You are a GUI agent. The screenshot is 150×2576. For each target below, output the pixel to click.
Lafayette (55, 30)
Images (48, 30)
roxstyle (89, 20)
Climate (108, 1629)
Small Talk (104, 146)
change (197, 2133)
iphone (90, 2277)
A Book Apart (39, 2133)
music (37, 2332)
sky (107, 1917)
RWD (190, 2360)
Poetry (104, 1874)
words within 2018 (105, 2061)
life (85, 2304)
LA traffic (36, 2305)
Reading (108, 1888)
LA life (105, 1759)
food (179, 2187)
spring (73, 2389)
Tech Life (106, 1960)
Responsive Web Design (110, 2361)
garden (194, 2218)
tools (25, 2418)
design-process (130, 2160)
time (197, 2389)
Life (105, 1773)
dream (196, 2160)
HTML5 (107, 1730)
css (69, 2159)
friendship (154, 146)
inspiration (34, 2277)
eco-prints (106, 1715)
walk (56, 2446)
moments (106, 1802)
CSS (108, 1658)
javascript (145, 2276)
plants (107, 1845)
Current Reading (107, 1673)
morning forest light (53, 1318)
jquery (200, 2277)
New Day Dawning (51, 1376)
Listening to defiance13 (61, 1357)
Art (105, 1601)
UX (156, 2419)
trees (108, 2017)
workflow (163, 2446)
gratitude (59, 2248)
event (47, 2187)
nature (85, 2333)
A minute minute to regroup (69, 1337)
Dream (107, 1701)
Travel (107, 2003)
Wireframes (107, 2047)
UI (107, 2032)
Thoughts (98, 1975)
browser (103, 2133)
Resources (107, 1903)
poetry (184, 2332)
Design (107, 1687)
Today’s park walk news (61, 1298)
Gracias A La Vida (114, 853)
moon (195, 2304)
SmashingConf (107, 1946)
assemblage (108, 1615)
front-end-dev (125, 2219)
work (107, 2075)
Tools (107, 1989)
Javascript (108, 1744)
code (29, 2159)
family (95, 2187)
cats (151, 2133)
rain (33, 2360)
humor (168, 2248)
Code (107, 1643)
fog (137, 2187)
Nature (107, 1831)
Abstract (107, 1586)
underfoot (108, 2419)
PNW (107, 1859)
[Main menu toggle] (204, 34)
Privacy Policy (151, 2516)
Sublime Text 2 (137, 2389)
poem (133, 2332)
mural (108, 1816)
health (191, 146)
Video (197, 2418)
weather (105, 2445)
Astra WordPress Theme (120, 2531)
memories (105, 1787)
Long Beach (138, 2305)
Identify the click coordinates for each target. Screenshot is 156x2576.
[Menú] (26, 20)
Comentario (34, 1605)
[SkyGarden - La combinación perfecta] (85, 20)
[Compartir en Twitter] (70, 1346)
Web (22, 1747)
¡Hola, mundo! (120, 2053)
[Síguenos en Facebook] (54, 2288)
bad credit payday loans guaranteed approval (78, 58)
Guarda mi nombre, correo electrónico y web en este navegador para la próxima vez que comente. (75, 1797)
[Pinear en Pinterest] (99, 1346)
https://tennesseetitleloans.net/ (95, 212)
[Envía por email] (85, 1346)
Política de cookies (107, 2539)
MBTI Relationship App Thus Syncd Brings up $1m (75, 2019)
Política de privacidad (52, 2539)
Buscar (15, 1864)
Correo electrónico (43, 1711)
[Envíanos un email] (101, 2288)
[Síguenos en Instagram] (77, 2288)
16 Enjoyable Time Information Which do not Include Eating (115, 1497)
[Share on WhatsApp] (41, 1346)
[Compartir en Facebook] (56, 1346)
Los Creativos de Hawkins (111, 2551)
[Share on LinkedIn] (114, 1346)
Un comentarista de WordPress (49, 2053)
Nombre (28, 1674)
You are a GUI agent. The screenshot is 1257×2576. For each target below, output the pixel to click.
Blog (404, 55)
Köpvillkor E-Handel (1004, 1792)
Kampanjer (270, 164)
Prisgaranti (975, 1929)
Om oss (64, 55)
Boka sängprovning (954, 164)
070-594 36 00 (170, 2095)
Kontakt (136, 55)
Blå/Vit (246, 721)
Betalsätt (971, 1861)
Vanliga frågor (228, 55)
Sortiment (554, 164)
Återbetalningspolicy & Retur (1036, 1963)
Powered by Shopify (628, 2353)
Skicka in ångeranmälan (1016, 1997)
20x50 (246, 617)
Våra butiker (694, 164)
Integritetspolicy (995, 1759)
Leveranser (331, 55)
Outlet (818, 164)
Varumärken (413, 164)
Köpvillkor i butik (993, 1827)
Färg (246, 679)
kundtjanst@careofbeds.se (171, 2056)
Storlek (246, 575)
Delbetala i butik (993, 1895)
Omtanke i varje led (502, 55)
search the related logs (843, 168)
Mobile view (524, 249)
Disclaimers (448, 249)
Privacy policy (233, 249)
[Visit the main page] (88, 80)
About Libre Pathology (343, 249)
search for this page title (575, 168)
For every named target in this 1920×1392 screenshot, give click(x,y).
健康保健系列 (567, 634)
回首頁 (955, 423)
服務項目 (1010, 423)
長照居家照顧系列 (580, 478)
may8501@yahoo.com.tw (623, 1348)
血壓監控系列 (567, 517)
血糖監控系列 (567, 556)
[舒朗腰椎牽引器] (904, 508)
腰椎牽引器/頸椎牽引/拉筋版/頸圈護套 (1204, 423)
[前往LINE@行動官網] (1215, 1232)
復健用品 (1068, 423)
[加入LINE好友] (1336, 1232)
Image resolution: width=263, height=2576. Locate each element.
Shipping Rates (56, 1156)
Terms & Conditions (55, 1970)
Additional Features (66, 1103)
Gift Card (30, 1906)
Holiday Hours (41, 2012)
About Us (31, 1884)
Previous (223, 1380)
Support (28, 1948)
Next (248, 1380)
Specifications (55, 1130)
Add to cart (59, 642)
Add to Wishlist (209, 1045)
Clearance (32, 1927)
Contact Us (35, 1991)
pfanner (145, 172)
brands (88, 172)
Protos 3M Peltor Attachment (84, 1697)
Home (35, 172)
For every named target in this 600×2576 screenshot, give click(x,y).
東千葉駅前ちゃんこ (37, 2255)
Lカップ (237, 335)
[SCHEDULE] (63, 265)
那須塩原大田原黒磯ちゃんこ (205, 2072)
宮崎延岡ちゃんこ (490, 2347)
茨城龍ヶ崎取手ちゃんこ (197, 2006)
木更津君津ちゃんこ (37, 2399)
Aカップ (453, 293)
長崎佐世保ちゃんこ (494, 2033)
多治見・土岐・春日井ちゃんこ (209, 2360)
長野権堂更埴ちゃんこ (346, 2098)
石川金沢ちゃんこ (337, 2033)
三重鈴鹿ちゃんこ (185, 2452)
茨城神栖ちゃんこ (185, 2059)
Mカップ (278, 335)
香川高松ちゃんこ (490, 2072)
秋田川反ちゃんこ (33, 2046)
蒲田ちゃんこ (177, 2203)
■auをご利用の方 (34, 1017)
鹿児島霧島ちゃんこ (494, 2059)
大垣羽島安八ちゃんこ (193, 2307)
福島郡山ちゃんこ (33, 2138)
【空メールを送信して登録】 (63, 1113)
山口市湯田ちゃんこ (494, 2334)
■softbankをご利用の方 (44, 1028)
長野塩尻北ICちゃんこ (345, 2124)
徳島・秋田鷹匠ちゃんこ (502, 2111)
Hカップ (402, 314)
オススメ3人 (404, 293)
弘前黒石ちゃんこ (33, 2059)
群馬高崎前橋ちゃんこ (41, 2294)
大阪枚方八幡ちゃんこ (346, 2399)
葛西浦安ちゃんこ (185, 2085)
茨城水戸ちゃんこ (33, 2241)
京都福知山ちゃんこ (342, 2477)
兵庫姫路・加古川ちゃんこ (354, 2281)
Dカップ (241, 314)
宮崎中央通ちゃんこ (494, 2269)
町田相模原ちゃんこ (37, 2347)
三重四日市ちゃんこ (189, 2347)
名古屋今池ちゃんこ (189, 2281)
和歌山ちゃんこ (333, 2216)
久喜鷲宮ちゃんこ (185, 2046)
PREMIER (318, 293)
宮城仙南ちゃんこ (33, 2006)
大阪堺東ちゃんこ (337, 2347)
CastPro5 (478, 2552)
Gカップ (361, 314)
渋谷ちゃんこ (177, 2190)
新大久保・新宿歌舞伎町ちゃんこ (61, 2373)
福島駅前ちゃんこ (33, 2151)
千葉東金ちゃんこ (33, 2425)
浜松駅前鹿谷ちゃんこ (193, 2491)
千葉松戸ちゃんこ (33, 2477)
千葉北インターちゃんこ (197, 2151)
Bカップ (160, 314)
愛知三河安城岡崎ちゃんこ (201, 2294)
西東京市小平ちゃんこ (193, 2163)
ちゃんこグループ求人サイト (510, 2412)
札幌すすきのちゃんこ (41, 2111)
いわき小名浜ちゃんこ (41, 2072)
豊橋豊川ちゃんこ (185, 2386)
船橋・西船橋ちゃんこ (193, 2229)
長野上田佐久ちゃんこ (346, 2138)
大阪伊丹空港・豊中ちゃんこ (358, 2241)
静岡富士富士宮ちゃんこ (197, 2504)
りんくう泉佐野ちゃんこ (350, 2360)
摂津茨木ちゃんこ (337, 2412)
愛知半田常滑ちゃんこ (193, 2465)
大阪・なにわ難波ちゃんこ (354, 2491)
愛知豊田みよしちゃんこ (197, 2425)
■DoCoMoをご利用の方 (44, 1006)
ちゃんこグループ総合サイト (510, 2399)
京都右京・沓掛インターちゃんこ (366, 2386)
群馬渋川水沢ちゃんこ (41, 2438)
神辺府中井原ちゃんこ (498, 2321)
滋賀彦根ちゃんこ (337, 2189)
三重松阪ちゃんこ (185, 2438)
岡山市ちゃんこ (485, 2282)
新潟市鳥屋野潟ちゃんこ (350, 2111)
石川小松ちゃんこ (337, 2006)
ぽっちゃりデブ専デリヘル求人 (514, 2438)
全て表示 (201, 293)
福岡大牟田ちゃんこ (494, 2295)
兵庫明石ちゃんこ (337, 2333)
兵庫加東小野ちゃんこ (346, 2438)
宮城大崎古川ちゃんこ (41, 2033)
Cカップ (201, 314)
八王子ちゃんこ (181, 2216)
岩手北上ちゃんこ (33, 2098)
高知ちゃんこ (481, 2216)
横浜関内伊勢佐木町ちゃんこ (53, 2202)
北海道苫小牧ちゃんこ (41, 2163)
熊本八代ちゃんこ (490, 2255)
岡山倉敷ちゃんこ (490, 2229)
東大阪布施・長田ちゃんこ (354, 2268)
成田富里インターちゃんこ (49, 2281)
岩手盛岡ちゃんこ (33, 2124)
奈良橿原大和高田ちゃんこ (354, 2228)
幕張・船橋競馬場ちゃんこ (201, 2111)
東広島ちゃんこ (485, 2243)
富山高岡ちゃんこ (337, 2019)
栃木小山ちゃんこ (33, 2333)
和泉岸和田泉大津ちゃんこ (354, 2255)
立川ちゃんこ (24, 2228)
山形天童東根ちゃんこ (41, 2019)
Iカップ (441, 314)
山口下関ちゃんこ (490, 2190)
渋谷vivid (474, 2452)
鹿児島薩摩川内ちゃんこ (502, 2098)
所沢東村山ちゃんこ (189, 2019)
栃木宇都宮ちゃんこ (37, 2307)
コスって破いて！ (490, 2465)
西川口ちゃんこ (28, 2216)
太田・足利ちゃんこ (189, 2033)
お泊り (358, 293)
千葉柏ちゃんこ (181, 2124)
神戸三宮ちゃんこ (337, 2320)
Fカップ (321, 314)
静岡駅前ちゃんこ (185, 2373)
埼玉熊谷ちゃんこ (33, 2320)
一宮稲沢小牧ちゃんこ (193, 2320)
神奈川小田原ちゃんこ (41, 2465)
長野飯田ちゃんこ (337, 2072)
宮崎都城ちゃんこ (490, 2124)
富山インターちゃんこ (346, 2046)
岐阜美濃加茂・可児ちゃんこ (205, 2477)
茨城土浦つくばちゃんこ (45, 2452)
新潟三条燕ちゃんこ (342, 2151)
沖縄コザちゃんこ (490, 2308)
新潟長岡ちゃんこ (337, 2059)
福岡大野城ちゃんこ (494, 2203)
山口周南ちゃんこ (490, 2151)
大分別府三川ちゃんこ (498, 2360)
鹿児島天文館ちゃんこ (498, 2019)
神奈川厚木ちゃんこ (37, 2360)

What you need to do: All lines holding the word "every" must be found in the listing and copied.

Task answer:
For every named target in this 1920×1392 screenshot, give click(x,y).
For every named target in this 600×2576 screenshot, give click(x,y).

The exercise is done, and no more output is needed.